### PROBLEM TO WORK ON
For this exercise, return all the data word for word, with images left out.
═════ DATA TO USE ═════
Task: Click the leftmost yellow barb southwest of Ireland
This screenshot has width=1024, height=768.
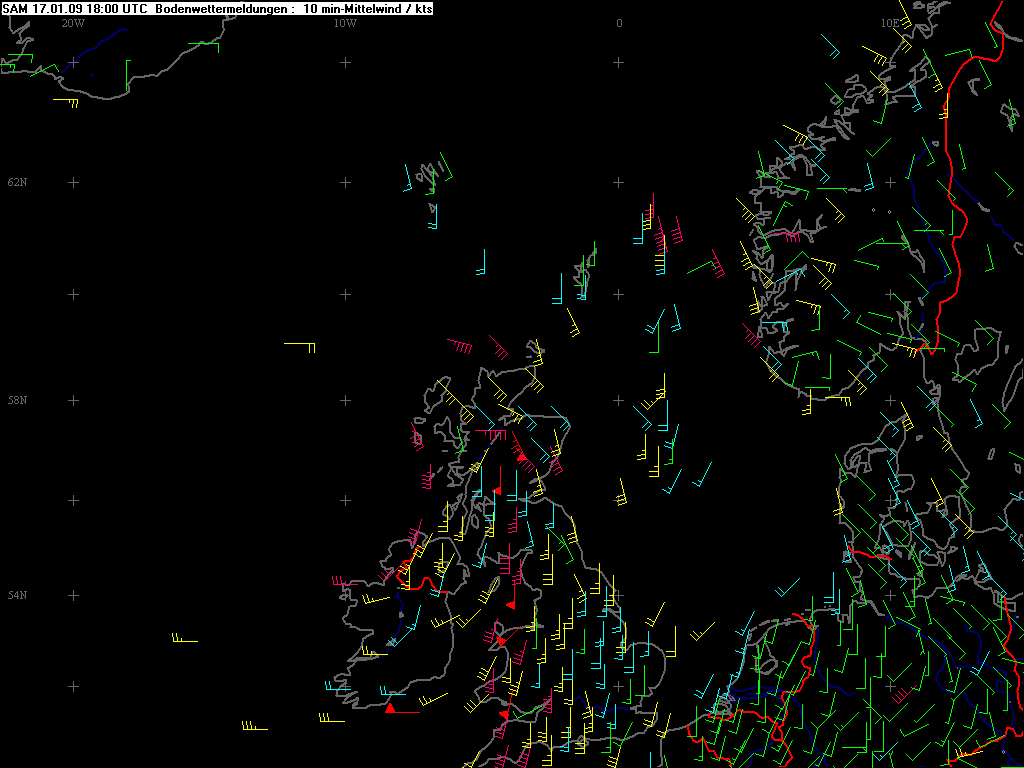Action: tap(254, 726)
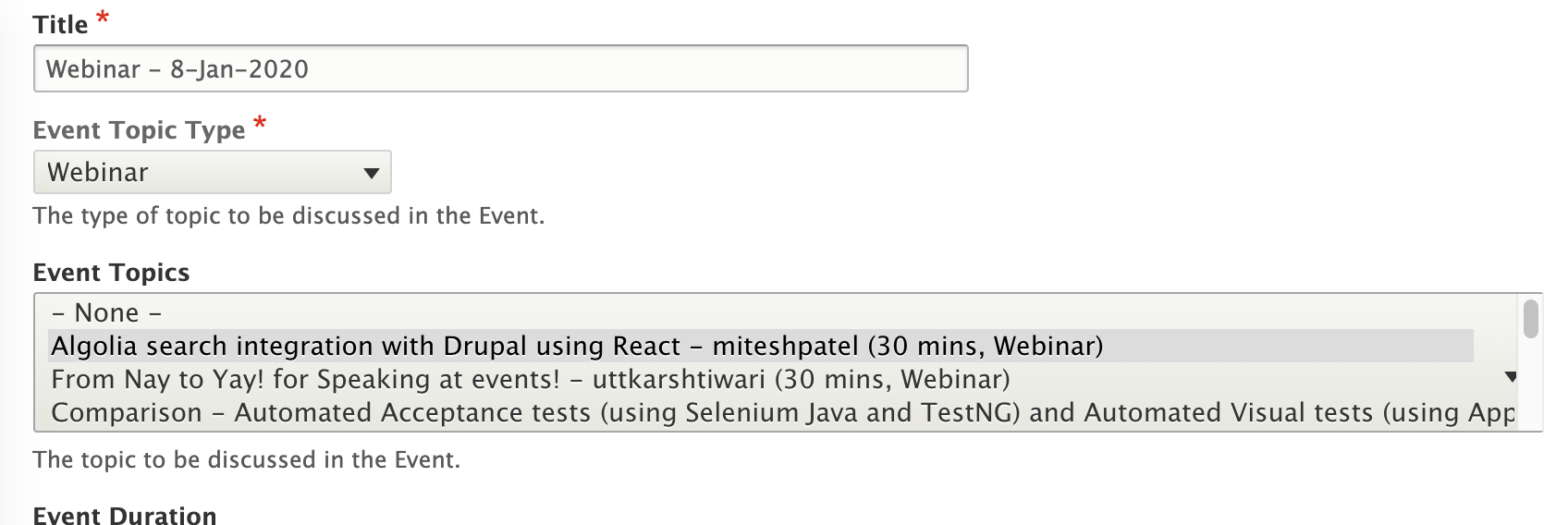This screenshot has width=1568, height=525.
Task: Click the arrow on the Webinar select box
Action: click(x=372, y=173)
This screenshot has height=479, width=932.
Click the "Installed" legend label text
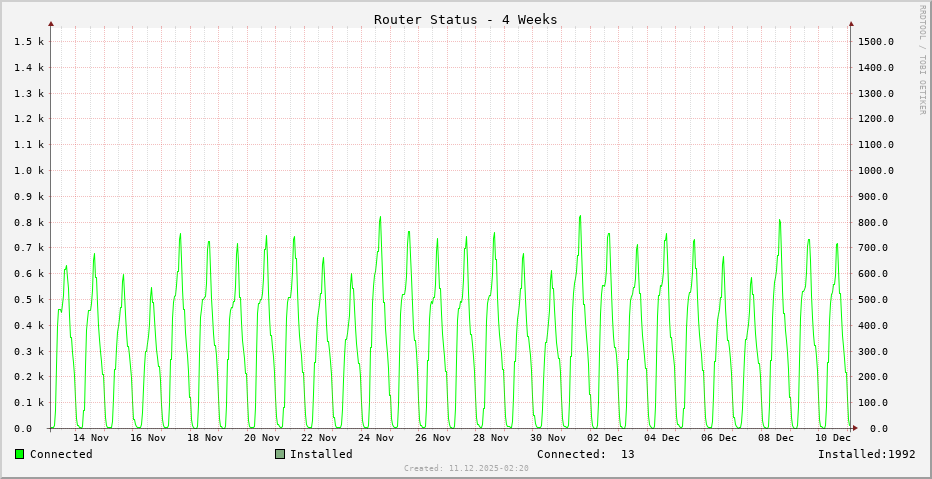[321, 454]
═════
### SOLUTION
Task: Click the leftmost yellow barb southwest of Ireland
This screenshot has width=1024, height=768.
Action: tap(254, 726)
This screenshot has width=1568, height=525.
Task: Click the arrow on the Webinar select box
Action: click(x=372, y=173)
This screenshot has height=479, width=932.
Click the "Installed" legend label text
[321, 454]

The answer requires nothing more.